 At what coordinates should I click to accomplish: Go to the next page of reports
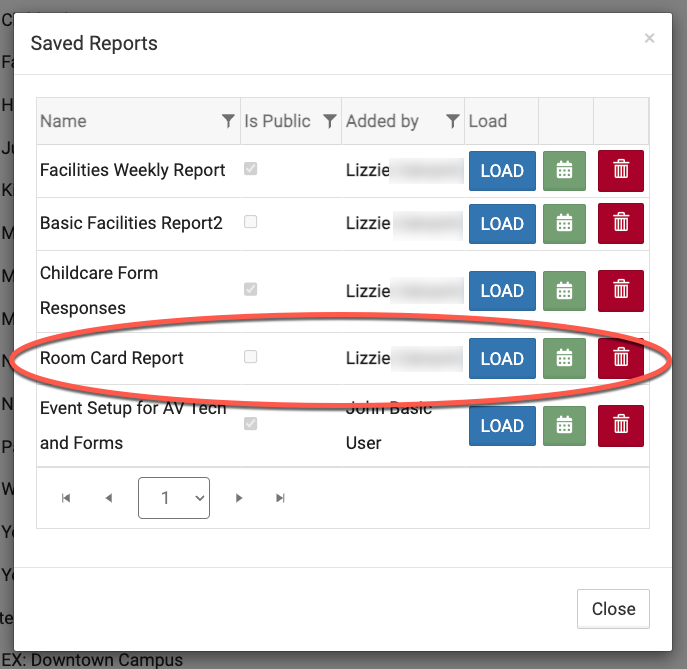(x=239, y=498)
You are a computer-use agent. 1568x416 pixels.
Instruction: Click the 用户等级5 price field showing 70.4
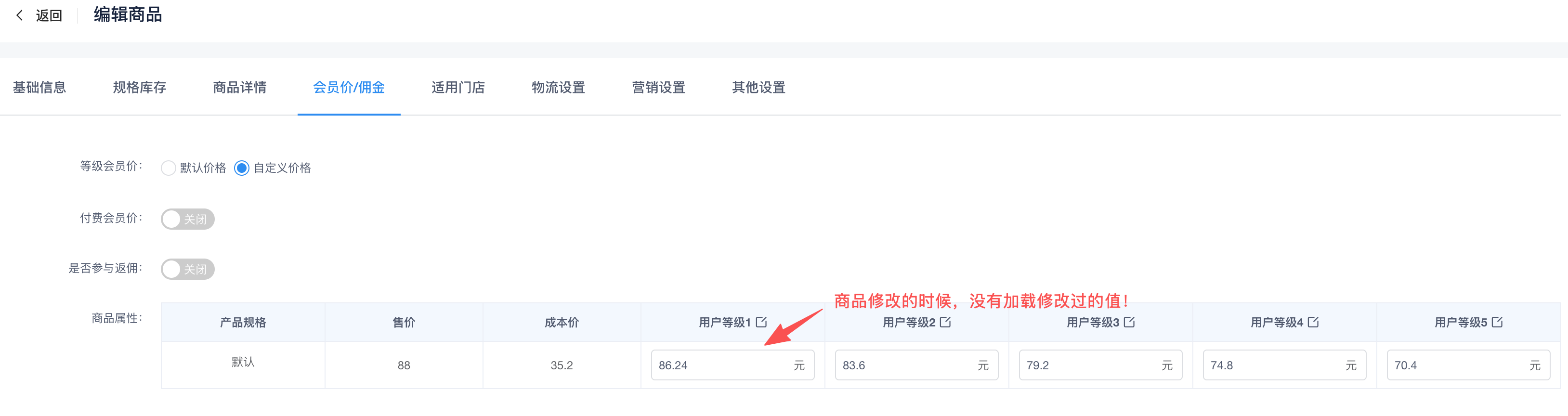click(1457, 365)
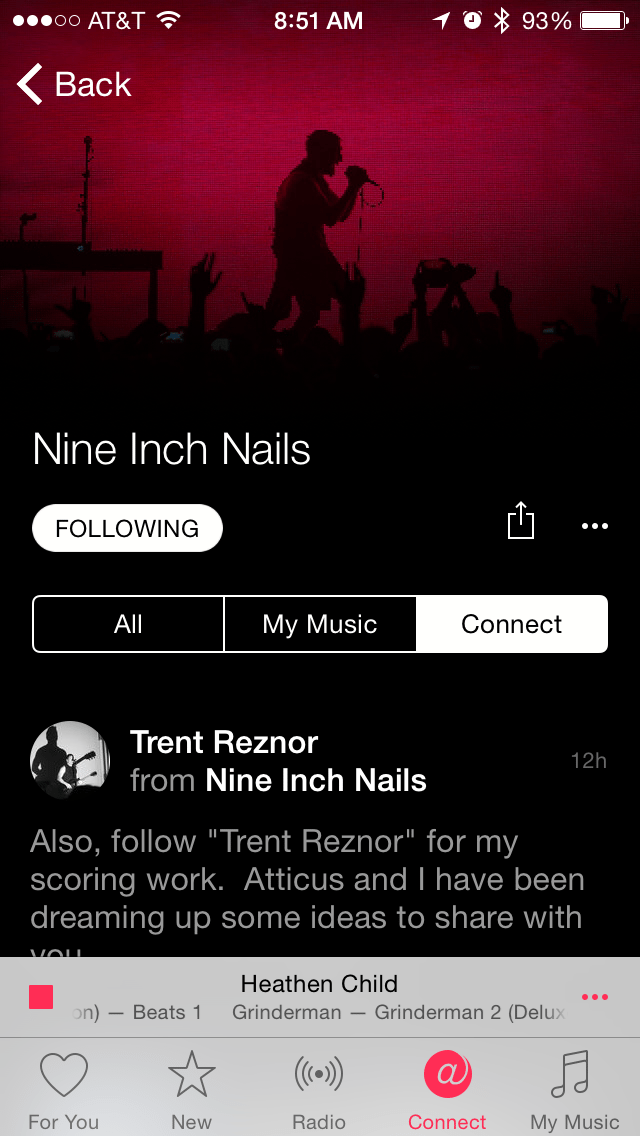Viewport: 640px width, 1136px height.
Task: Tap the share icon beside Following
Action: (521, 522)
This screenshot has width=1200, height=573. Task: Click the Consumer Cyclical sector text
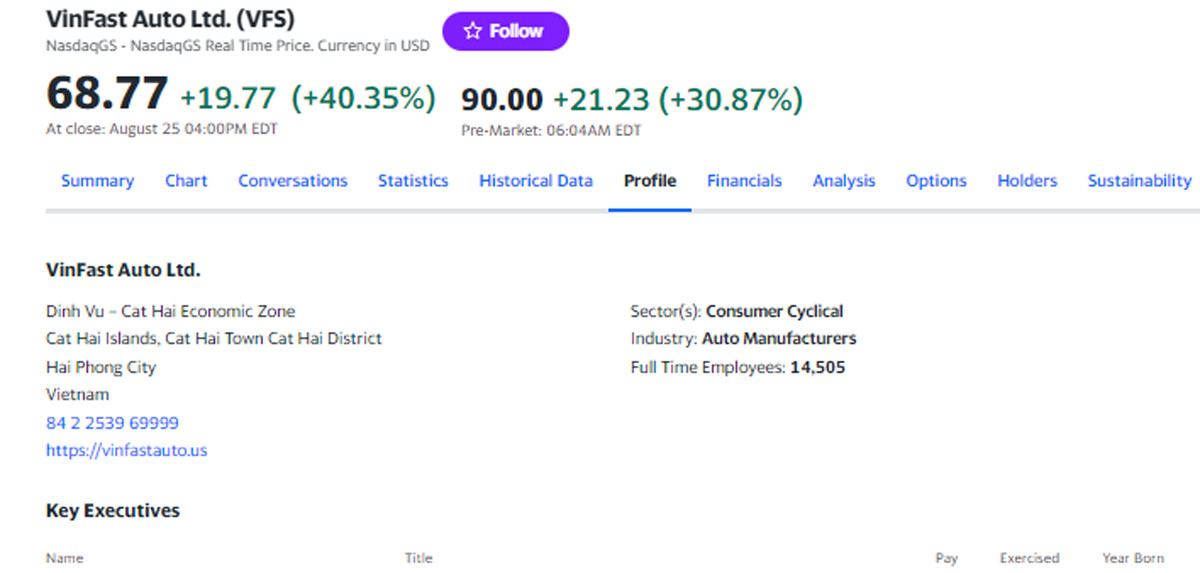774,311
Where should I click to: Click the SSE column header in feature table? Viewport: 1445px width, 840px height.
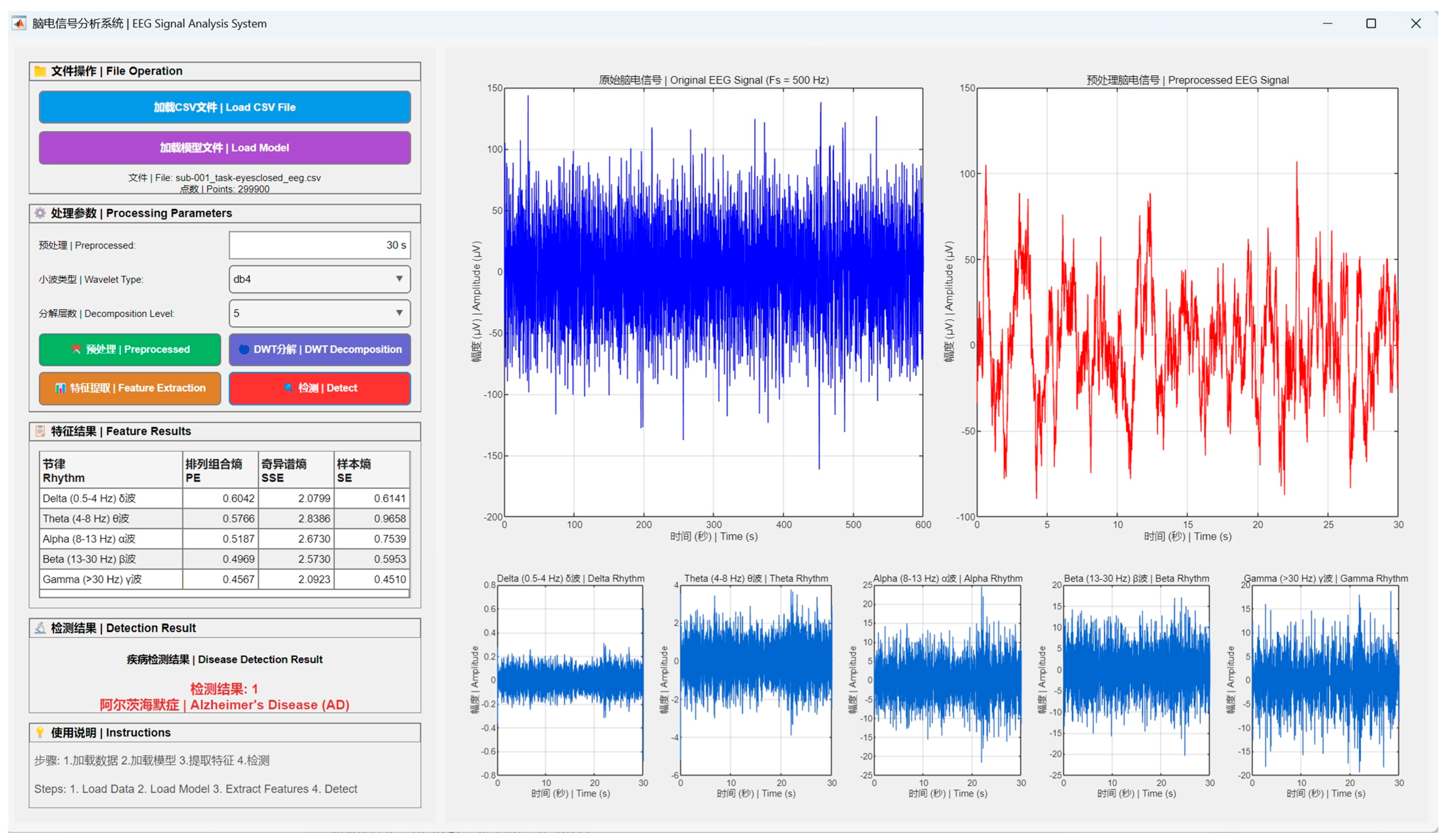(297, 470)

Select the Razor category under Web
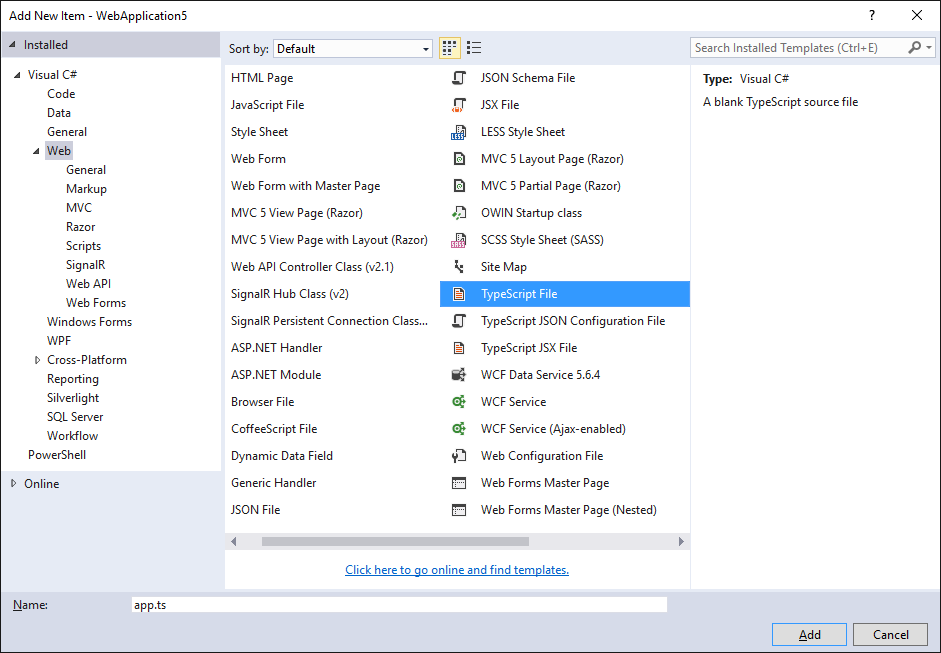[81, 227]
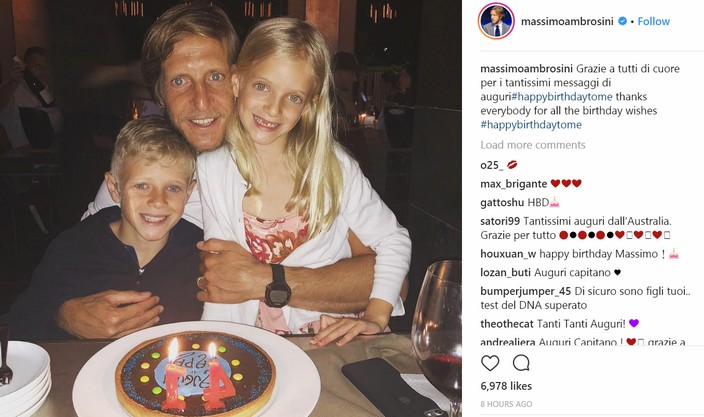View commenter o25_ profile
This screenshot has height=417, width=704.
tap(492, 165)
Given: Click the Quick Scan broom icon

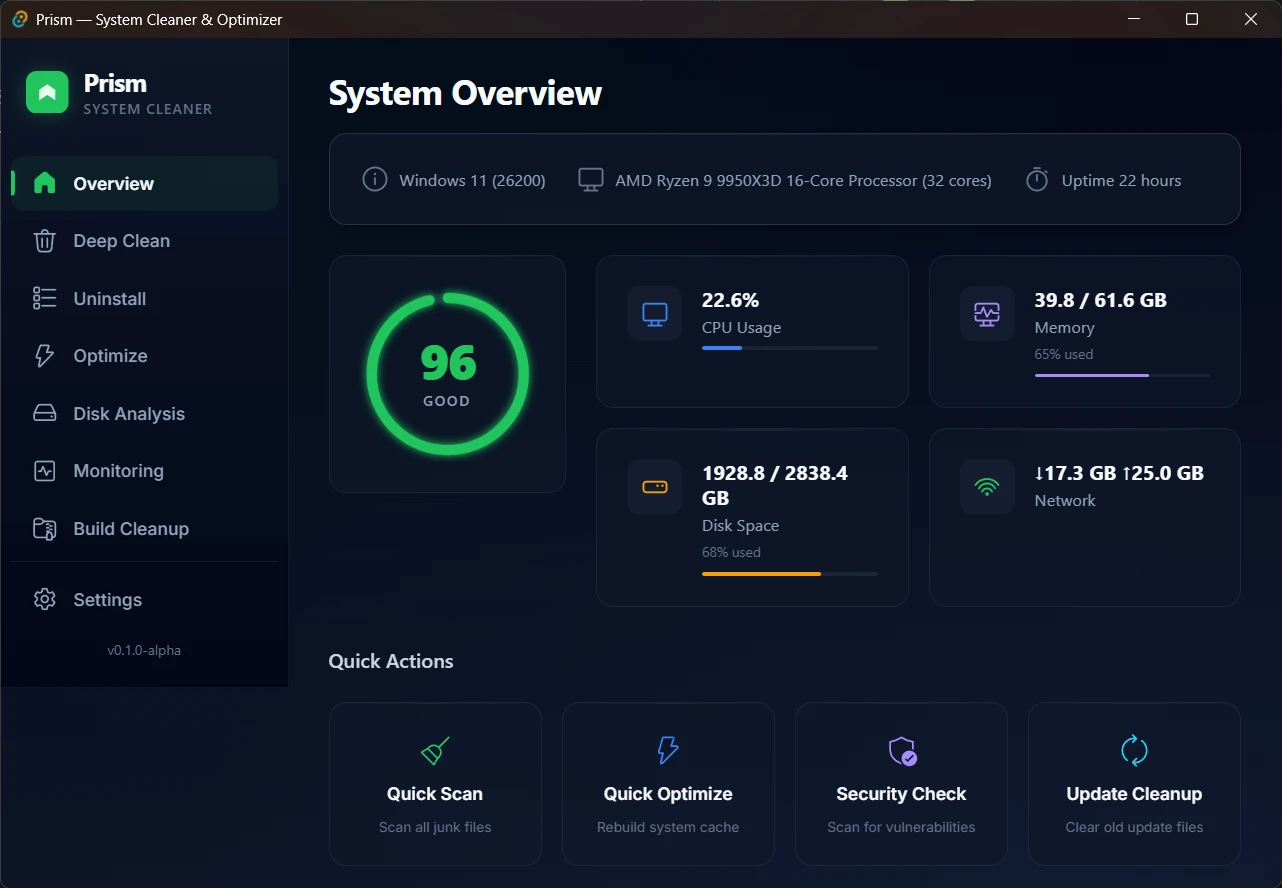Looking at the screenshot, I should tap(435, 750).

********

Task description: Exclude all images and restate the records above word for word.

Exercise output:
 At what coordinates should I click to accomplish: Go to the next page of reports
(x=239, y=498)
You are a computer-use agent. 1568x416 pixels.
Instruction: Click the 用户等级5 price field showing 70.4
click(1457, 365)
Viewport: 640px width, 1136px height.
Task: Tap the share icon beside Following
Action: (521, 522)
This screenshot has width=1200, height=573. Task: Click the Consumer Cyclical sector text
774,311
Where should I click to: Click the SSE column header in feature table? Viewport: 1445px width, 840px height.
(297, 470)

Select the Razor category under Web
[81, 227]
View commenter o25_ profile
This screenshot has height=417, width=704.
tap(492, 165)
Given: Click the Quick Scan broom icon

Looking at the screenshot, I should tap(435, 750).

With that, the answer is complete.